First, researchers chop the data into small ‘units of meaning’, which could be as large as an entire comment or even a single word. Next, those fragments are labelled with different descriptions of their content.
For example, let’s say you interviewed 100 people about their experience of eating at McDonalds. You would then look at the data, and create ‘codes’ (such as ‘liked the fries’ or ‘speed of service’), and assign those codes to each response. At the end, you have an overview of how frequently certain topics come up .
Content analysis is glorified counting, but still a great technique! For more information, see the following paper: Cairns et al., 2008.
Analyzing the data
I started out by creating a new set of codes, which you can find below as I discuss each topic. I then created drop-downs in Google Sheets and coded the message body of each piece of spam.
Here’s what coding the data looks like…
Type of spam
Sex and Dating
Unsurprisingly, the #1 thing the internet wants to sell me is…Sex, and dating sites. Well, at least the promise of sex and dating websites. Sometimes I wonder if any of these are legitimate services or just straight up scams. Either way, that’ll be a hard pass from me.
If there’s one thing spammers are good at, it’s spamming people. Well at least I hope they’re good at it, because they’re liberally offering their services to people like me.
Not a bad marketing strategy if I say so myself. How can I know they can spam people for me? Well, they managed to get their message into my inbox, so there you go…
My favourite message is one that informed me: “Did you know that it is possible to send letter completely lawfully?”.
What a revelation.
The next most popular topic to spam me about is financial services, like crazy investment opportunities. I guess I really am an idiot, because what fool would turn down returns of “uр to 8335%”.
Sigh, better just wait for Bitcoin 2.0 or whatever the next great opportunity is.
Essay writing services
This one is quite interesting. I guess it must be a pretty lucrative business, pumping out essays for students.
It’s pretty well targeted that they managed to send this to me while I’m a student.
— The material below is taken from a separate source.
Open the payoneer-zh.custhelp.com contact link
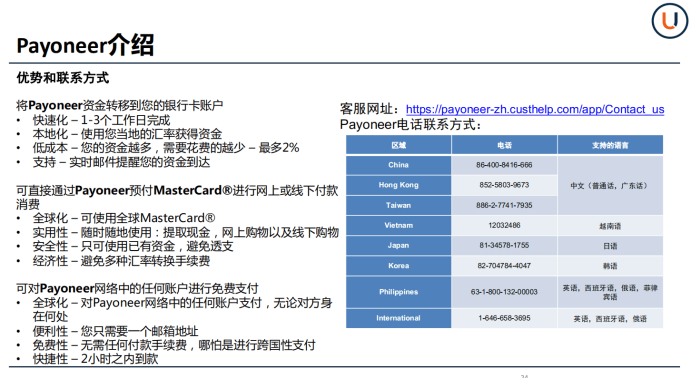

Maybe they just blanket spam websites with this, but I don’t remember ever getting this type of spam in the last couple of years while I was working.
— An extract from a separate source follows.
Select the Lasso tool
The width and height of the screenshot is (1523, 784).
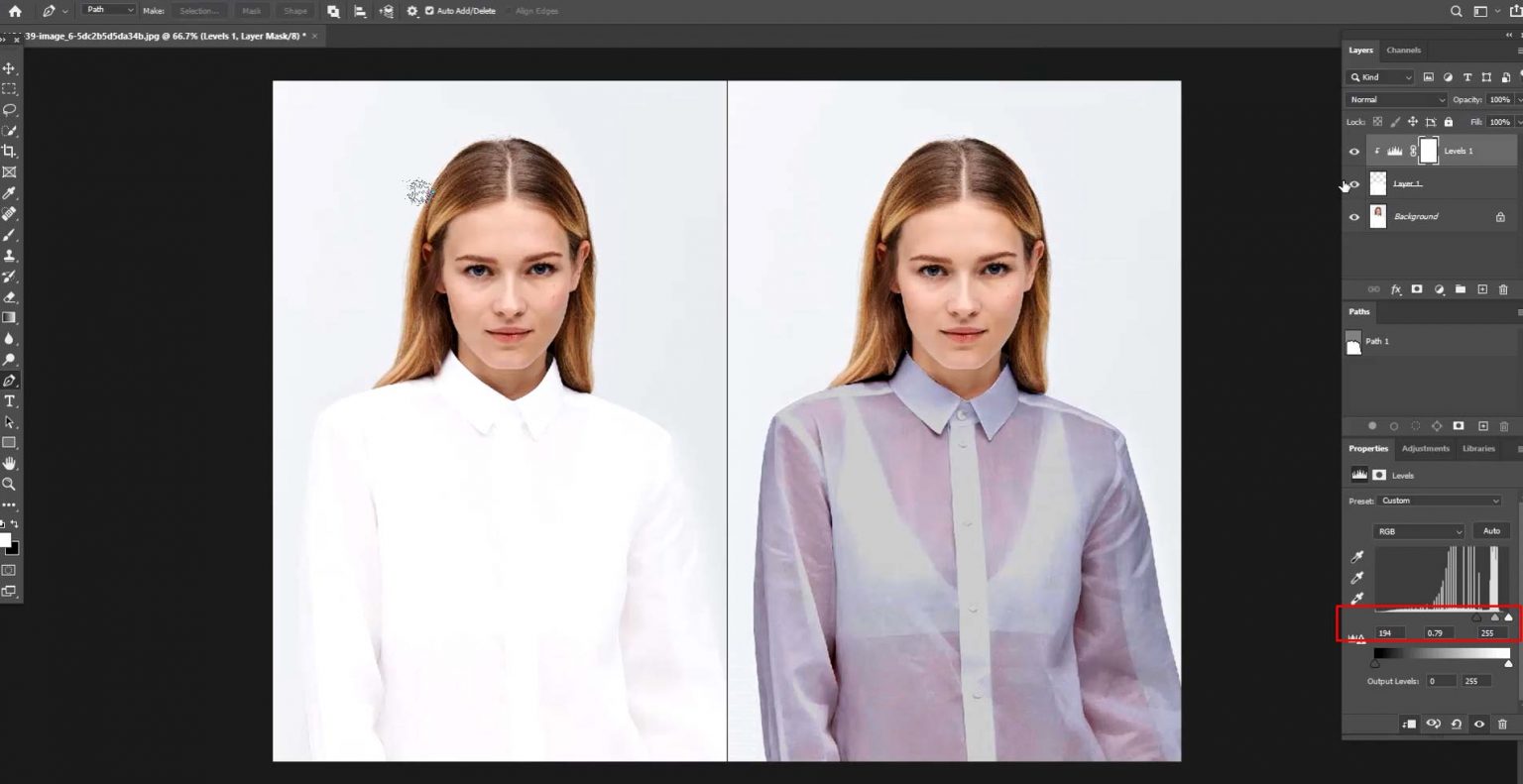pos(10,109)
Maybe the spamming services are smart enough to have a bot reading my website for mentions of university? If so, those ‘marketing offers’ above are seeming better and better…
Well this one is pretty boring. Give us $20 and we’ll give you a pair of totally authentic Ray-Bans. Taobao exists, why would I answer this?
Technically it’s my interpretation that one of the message was religious in nature, but it seemed to fit the bit. The entire message was just:
“These are indeed end times, but most are in the falling away”.
I really have no idea what’s going on here. It’s a bit too gloomy to get me in a spending kind of mood. Maybe the scam is that if you reply they start offering you guaranteed passages to heaven? Indulgences via Gmail?
Anyways, I hope it’s not end times because that means writing this post will have been a waste of time.
Some thoughts about content analysis
The sample size is so small!
Yes, my entire sample was just 17 emails, which is a pretty limited sample size.
But content analysis is more about familiarizing yourself with the data, rather than drawing statistically significant conclusions from it. Being able to work with smaller sample sizes is one of the benefits when using content analysis to investigate a topic.
You came up with the topics, isn’t that subjective?
Yes, it is. Content analysis will always have a certain amount of subjectivity in it. There are ways of trying to mitigate this such as inter-coder reliability, where 2 people code the same data independently, and then you compare their results. Or using agreed-upon codes for common topics.
Philosophically, I’m not sure if these really solve the problem. I think it’s best to not think of it as a problem at all, but rather part of the analysis.
Coding robotically, with zero subjectivity, would probably lead to worse results than with a certain margin for making reasonable decisions. A bit of flexibility in a bridge keeps it from shattering.
Couldn’t a program do this more efficiently than a human?
Depends on the context! For some data, I imagine it would be much more efficient to have a program chew through huge amounts of data.
But you have to consider the meaning of a sentence is not always immediately clear from the vocabulary within it. Sarcasm, meaning ‘between-the-lines’, and references are incredibly common in participant responeses.
I’m sure you could write programs that understand all of those, but would it be worth the effort? Again, it depends. I suspect the majority of the time it would be an automation trap.
I think coding analyses will be more and more automated. But there’s no better way to get to know the data, and understand what’s going, then doing them by hand. So for now, it’s drop-downs in a Google Sheet for me.